For approximately 70 years, physicians have used a medication containing the active agent mesalamine to treat ulcerative colitis, but little was known about how the drug targeted the inflammatory bowel disease.
Now, a group of University of Michigan researchers have identified one of the ways by which mesalamine works.
Ulcerative colitis is part of a group of inflammatory bowel diseases that affect 1.6 million people in the United States, according to the Crohn’s and Colitis Foundation of America. One of the key characteristics of colitis is chronic inflammation of the colon. The U-M researchers discovered that mesalamine targets a bacterial stress response system that otherwise may help microorganisms survive in an environment of chronic inflammation.

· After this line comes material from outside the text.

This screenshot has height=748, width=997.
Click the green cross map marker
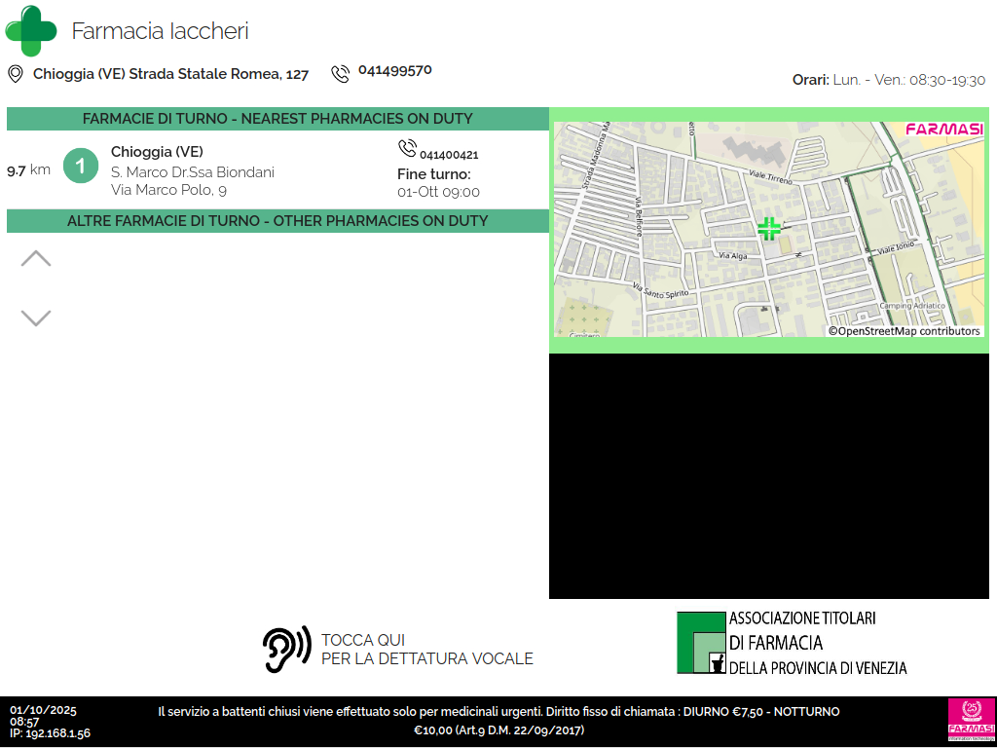769,229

Left unchecked, these microorganisms could cause greater infection, which then leads to more inflammation, and shutting down that system might help restore a microbiome healthy for the gut. The researchers, who include professor and lead author Ursula Jakob and postdoctoral student Jan-Ulrik Dahl, both of the Department of Molecular, Cellular and Developmental Biology, published their results today (Jan. 23) in the journal Nature Microbiology.
The microorganisms’ stress response system produces a substance called polyphosphate. Bacteria that are unable to make polyphosphate are less virulent, defective in forming antibiotic-resistant biofilms, less able to colonize the gut and are more sensitive to inflammatory oxidants, which are produced by our bodies to combat harmful bacteria.
Jakob, Dahl and co-workers, as well as researchers from the U-M College of Pharmacy and U-M Medical School, showed that mesalamine targets the production of polyphosphate and caused bacteria to behave as if they lacked this vital substance.
“We now know that mesalamine is making certain bacteria more sensitive to conditions they would encounter in the inflamed gut, which might explain how mesalamine treatment improves the gut microbiome,” said Jakob, the study’s lead investigator.
The researchers, who also include Jakob’s former postdoctoral student Michael Gray, screened thousands of molecules to find which of the molecules was stopping the bacteria from producing polyphosphate. This test turned up mesalamine. Spearheaded by professor Duxin Sun in the College of Pharmacy, the researchers then gave mesalamine to a group of healthy study participants.
After a period of time—up to seven hours after treatment—the researchers took samples from the participants’ gastrointestinal tracts. In the samples that did not show mesalamine, the study participants showed stable levels of polyphosphate. But that changed once mesalamine became detectable.
“The moment we could detect mesalamine, the polyphosphate levels dropped dramatically,” Dahl said.
The next step for the researchers will be to administer mesalamine to patients with colitis to study how their microbiome changes and to search for other uses for mesalamine.
“We do not want to say that this is the only mechanism by which mesalamine works,” Jakob said. “But it is clear that mesalamine has an effect on microbes and targets a very specific defense system in those bacteria.”
Funding for this study was provided by the National Institutes of Health and the German Research Foundation.